Reconnaissant que l’archidiocèse du nord de l’Ouganda « essaie d’innover et de former davantage d’enseignants », l’archevêque de 64 ans a lancé un appel à la création d’un « fonds de parrainage » pour soutenir la formation professionnelle de « nouveaux enseignants ».

En plus de renforcer l’éducation des fidèles, le responsable catholique a indiqué à ACI Afrique qu’il souhaite relancer les Communautés Ecclésiales Vivantes de Base (CEB) dans l’archidiocèse de Gulu, non seulement comme outil d’évangélisation, mais aussi comme levier d’autonomisation économique.

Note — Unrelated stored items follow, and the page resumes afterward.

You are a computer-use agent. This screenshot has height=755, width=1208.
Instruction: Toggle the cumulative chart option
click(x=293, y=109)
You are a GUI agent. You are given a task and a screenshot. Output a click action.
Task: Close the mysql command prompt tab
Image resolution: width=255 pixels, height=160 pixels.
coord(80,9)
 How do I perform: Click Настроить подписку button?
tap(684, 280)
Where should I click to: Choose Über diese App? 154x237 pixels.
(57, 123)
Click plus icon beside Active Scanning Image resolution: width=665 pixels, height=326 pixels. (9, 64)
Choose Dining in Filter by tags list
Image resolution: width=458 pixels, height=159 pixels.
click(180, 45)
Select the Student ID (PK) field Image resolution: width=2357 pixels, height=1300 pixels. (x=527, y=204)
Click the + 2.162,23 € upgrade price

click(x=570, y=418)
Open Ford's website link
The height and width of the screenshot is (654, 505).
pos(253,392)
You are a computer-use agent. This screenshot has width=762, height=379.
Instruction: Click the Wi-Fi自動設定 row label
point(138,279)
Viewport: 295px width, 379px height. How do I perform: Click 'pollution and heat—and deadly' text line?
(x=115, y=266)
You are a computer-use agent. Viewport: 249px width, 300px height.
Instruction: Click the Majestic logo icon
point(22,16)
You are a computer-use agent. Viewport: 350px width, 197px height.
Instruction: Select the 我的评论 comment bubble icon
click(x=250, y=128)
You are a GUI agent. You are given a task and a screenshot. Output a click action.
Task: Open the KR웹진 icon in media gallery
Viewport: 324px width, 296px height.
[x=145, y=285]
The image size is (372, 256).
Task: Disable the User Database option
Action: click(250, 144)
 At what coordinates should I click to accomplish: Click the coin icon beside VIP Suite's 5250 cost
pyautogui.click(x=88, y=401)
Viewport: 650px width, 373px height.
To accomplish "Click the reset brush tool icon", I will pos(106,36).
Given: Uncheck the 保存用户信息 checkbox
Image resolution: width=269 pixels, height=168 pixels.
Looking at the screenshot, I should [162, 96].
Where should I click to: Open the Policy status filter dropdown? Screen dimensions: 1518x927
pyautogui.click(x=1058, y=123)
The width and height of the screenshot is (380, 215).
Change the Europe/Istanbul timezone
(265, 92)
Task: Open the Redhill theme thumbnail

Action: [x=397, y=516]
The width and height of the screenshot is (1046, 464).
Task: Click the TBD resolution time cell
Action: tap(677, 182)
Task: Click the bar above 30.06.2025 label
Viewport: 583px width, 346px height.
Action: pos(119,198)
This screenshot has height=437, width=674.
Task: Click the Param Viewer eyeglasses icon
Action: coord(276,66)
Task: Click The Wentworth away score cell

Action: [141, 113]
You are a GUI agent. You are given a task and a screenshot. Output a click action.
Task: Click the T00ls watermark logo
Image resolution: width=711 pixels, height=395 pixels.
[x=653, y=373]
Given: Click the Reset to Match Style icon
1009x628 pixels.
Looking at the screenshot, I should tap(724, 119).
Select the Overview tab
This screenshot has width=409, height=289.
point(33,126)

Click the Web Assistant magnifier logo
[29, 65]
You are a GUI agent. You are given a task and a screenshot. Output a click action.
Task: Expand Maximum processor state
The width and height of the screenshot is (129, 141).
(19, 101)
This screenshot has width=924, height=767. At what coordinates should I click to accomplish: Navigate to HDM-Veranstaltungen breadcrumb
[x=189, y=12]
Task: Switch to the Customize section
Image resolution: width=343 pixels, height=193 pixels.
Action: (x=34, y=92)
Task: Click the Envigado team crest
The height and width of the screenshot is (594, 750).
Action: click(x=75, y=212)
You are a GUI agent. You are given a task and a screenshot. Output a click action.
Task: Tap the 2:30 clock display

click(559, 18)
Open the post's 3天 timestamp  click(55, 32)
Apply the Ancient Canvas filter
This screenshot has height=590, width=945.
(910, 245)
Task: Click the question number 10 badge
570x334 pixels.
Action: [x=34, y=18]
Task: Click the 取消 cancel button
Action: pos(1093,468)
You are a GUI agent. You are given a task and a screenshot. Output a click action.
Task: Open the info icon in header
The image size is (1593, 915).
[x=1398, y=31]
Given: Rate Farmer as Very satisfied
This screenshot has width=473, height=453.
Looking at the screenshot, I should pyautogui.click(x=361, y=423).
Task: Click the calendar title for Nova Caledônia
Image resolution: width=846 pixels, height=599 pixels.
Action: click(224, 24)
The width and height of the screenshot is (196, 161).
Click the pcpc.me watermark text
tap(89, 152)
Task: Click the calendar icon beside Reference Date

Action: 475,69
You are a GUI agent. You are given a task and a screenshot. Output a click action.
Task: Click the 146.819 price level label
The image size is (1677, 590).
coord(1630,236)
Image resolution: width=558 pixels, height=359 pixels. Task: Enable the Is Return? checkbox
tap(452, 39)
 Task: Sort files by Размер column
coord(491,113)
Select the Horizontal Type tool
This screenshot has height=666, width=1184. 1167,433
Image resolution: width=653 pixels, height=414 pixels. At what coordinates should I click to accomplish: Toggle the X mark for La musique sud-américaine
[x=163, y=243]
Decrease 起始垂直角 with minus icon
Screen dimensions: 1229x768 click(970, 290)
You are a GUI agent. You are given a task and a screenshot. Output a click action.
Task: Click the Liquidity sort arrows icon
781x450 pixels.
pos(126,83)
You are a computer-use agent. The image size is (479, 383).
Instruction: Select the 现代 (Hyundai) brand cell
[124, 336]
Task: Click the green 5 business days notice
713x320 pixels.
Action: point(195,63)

« J’ai également souligné que nous devons les (les CEB) relancer, car au fil des années, avec les guerres et autres, les villages ont été en quelque sorte détruits, les gens ayant été déplacés dans des camps », a-t-il expliqué, en référence à une guerre civile brutale qui a déplacé plus de 1,5 million de personnes dans le nord de l’Ouganda.

Constatant que « l’idée de Communauté Ecclésiale Vivante de Base » a été gravement « érodée » par la guerre civile qui a touché une grande partie de l’archidiocèse de Gulu, il a exprimé sa volonté de collaborer avec les communautés locales et de s’appuyer sur le soutien des personnes de bonne volonté pour relancer les CEB « non seulement comme groupes de prière, mais en les animant de manière à les rendre conscients de la nécessité de relancer des activités économiques ».

Il a déclaré : « En attendant l’aide extérieure, il faut que les gens apprennent aussi à reconnaître et à valoriser leurs compétences, leurs ressources et les ressources naturelles dont ils disposent. Je souhaite les accompagner sur cette voie. »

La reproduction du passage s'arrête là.